Differential sterilisation at 80° C. is most conveniently carried out in a water-bath of special construction, designed by Balfour Stewart (Fig. 140). It consists of a double-walled copper vessel mounted on legs, and provided with a tubulure communicating with the space between the walls. This space is nearly filled with benzole (boiling-point 80°C.; pure benzole, free from thiophene must be employed for the purpose, otherwise the boiling-point gradually and perceptibly rises in the course of time), and to the tubulure is fitted a long glass tube, some 2 metres long and about 0.75 cm. diameter, serving as a condensing tube (a tube half this length if provided with a condensing bulb at the centre will be equally efficient). The interior of the vessel is partly filled with water and covered with a lid which is perforated for a thermometer. This latter dips into the water and records its temperature.

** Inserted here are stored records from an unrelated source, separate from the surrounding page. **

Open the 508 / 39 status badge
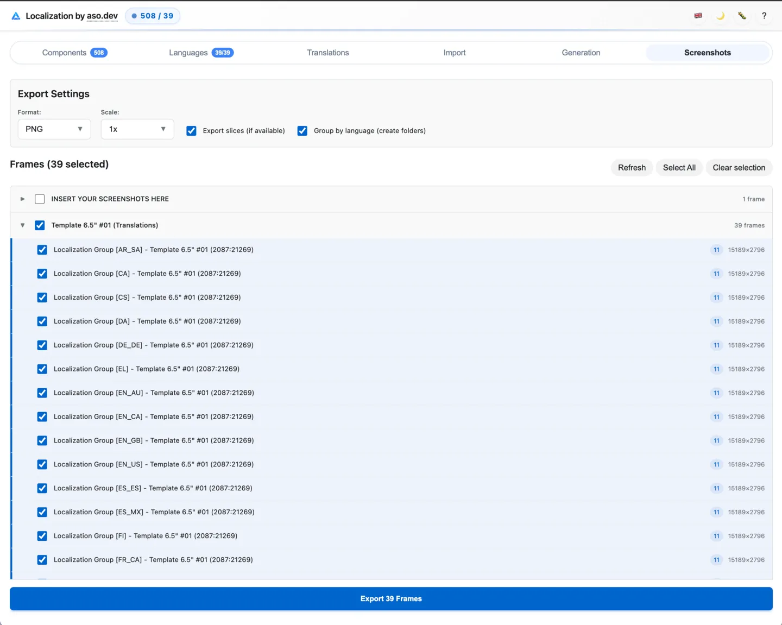The height and width of the screenshot is (625, 782). point(153,16)
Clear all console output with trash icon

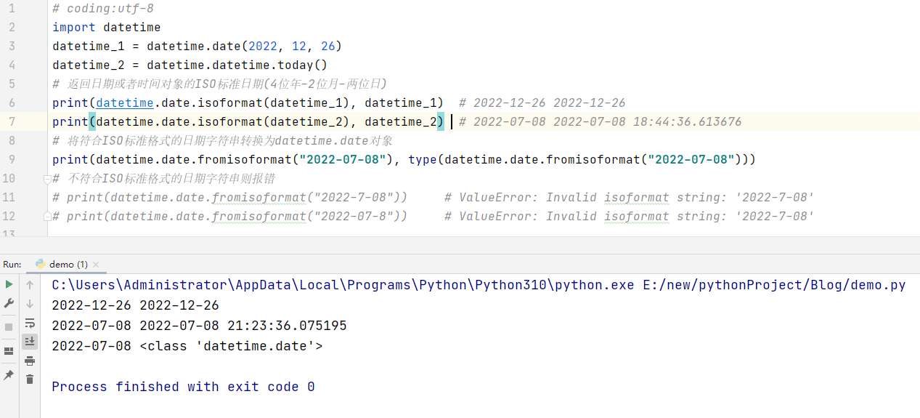click(x=30, y=379)
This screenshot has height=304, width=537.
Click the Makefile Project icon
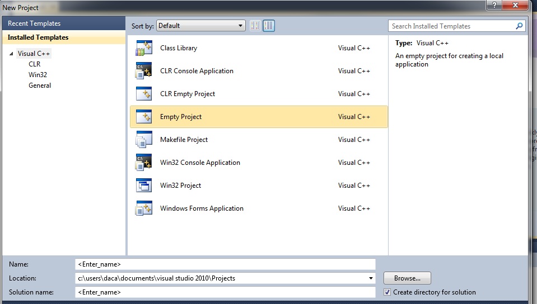(144, 140)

A very small Bunsen flame under the apparatus suffices to keep the benzole boiling and the water within at a constant temperature of 80° C. The bath is thus always ready for use.

Method.—To use the apparatus.

1. Place some of the mixture itself, if fluid, containing the spores, or an emulsion of the same if derived from solid material, in a test-tube.

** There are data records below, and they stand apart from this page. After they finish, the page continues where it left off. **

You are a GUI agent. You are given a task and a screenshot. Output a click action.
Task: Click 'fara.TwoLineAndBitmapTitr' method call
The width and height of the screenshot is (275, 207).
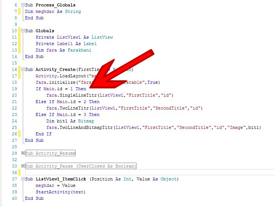(79, 127)
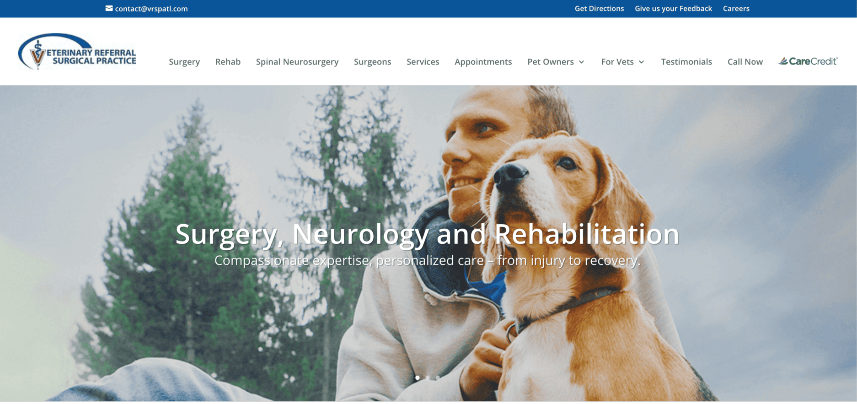Viewport: 857px width, 404px height.
Task: Click Get Directions in top bar
Action: (x=599, y=8)
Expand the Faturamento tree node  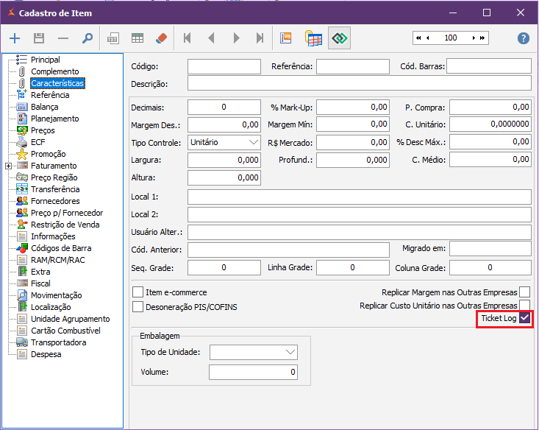8,166
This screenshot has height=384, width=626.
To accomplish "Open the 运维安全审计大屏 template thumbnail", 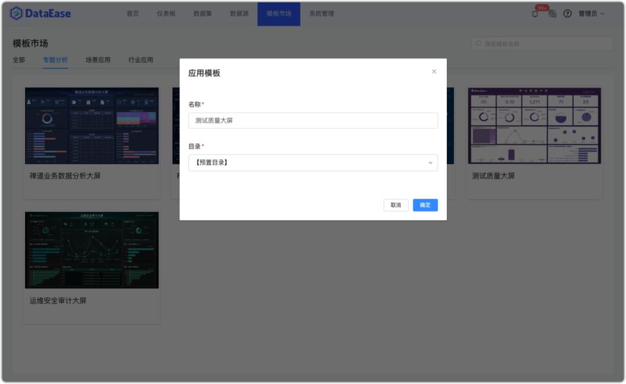I will 91,249.
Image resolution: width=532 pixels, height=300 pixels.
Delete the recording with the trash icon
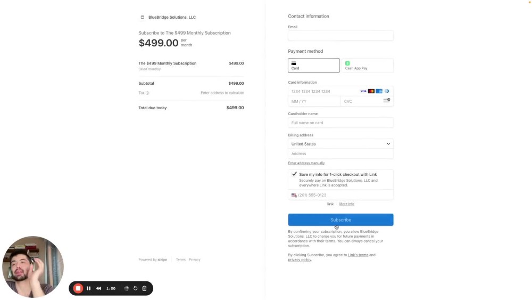[145, 288]
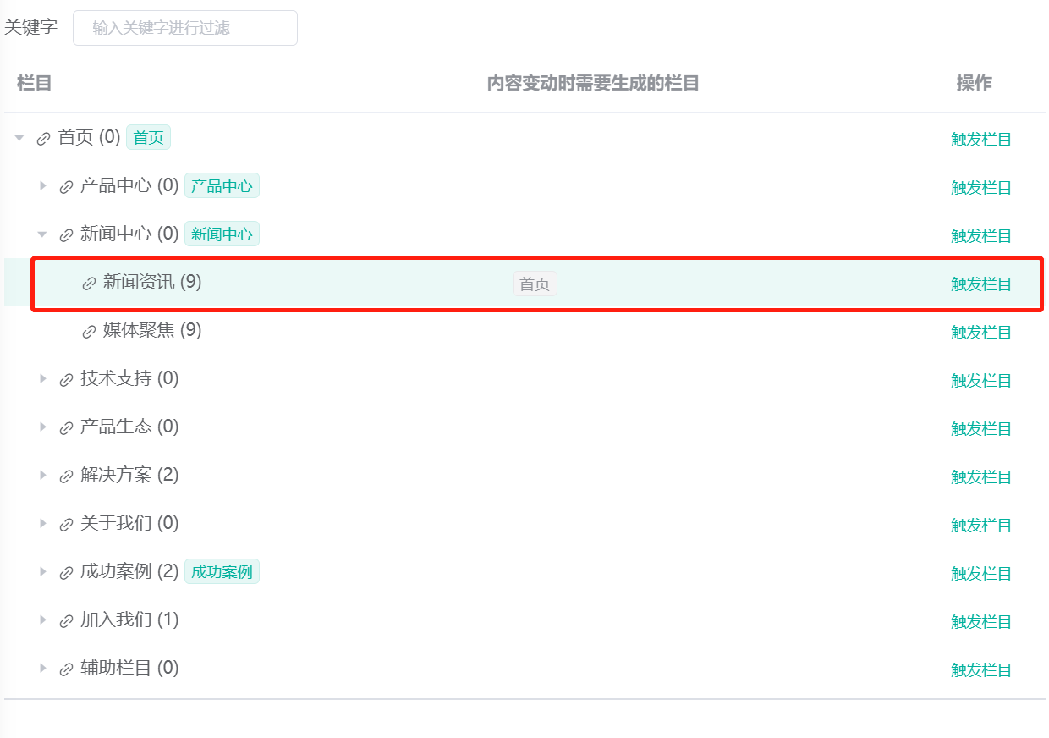Click link icon next to 成功案例

click(x=67, y=573)
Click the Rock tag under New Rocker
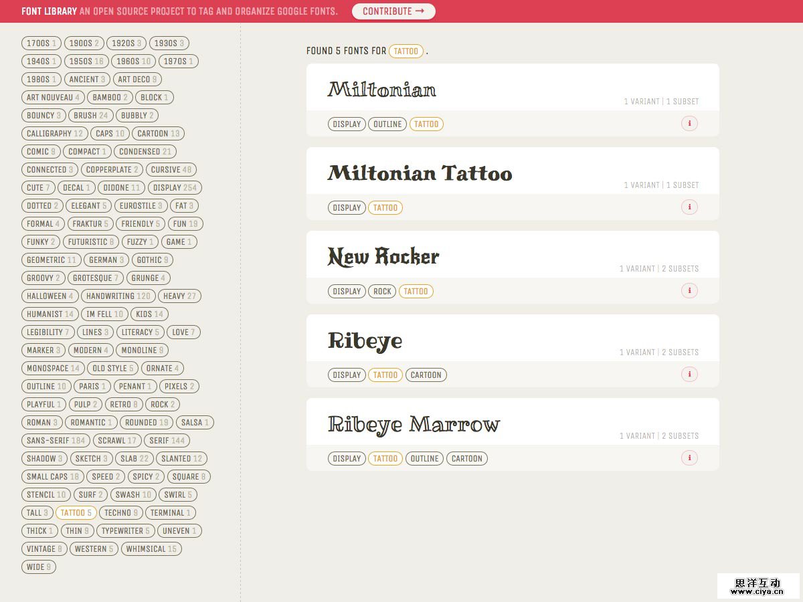 coord(382,292)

2. Immerse the test-tube in the water contained in the benzole bath, taking care that the upper level of the liquid in the tube is at least 2 cm. beneath the surface of the water in the copper vessel.

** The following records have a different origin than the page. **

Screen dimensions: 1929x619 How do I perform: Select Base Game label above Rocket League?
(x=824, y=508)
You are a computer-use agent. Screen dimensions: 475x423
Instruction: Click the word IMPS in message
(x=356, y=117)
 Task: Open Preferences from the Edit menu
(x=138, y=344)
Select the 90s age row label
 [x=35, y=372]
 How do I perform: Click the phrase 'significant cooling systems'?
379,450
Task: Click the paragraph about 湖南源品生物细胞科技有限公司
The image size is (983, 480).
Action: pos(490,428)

3. The temperature of the water, of course, falls a few degrees after opening the bath and introducing a tube of colder liquid, but after a few minutes the temperature will have again reached 80°C.

4. When the thermometer again records 80°C., note the time, and fifteen minutes later remove the tube containing the mixture from the bath.

5. Make cultures upon suitable media; incubate.

Fig. 140.—Benzole bath. Fig. 140.—Benzole bath.

7. Differential Atmosphere Cultivation.—

(a) By adapting the atmospheric conditions to the particular organism it is desired to isolate, it is comparatively easy to separate a strict aerobe from a strict anaerobe, and vice versa. In the first case, however, it is important that the cultivations should be made upon solid media, for if carried out in fluid media the aerobes multiplying in the upper layers of fluid render the depths completely anaerobic, and under these conditions the growth of the anaerobes will continue unchecked.

(b) When it is desired to separate a facultative anaerobe from a strict anaerobe, it is generally sufficient to plant the mixture upon the sloped surface agar, incubate aerobically at 37°C., and examine carefully at frequent intervals. At the first sign of growth, subcultivations must be prepared and treated in a similar manner. As a result of these rapid subcultures, the facultative anaerobe will be secured in pure culture at about the third or fourth generation.

(c) If, on the other hand, the strict anaerobe is the organism required from a mixture of facultative and strict anaerobes, pour plates of glucose formate agar (or gelatine) in the usual manner, place them in a Bulloch's or Novy's jar, and incubate at a suitable temperature. Pick off the colonies of the required organism when the growth appears, and transfer to tubes of the various media.

Incubate under suitable conditions as to temperature and atmosphere.

8. Animal Inoculation.

Finally, when dealing with pathogenic organisms, it is often advisable to inoculate some of the impure culture (or even some of the original materies morbi) into an animal specially chosen on account of its susceptibility to the particular pathogenic organism it is desired to inoculate. Indeed, with some of the more sensitive and strictly parasitic bacteria this method of animal inoculation is practically the only method that will yield a satisfactory result.